Dataset records:
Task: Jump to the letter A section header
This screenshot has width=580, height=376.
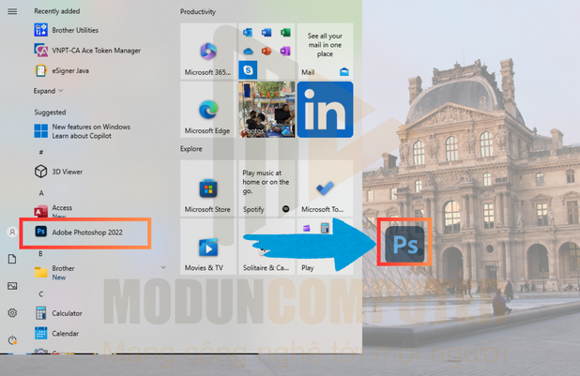Action: point(41,192)
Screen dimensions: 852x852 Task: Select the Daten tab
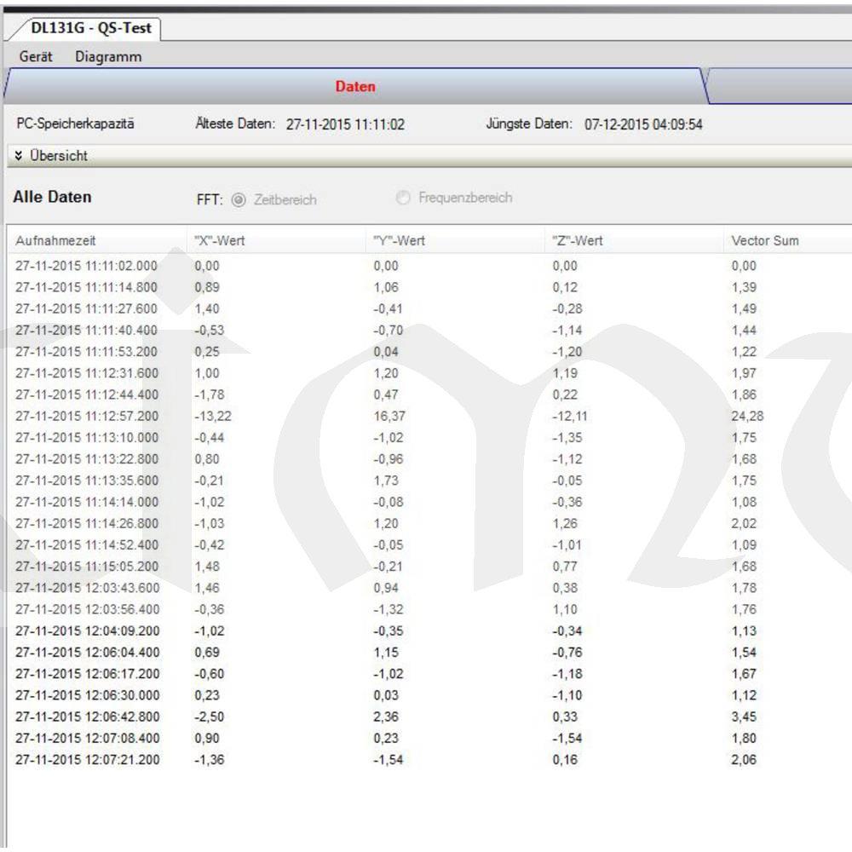tap(354, 86)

- [Task directions]:
Verbatim copy without images: write the records above out in full.

- [Final answer]:
Task: Jump to the letter A section header
This screenshot has width=580, height=376.
Action: point(41,192)
Screen dimensions: 852x852 Task: Select the Daten tab
tap(354, 86)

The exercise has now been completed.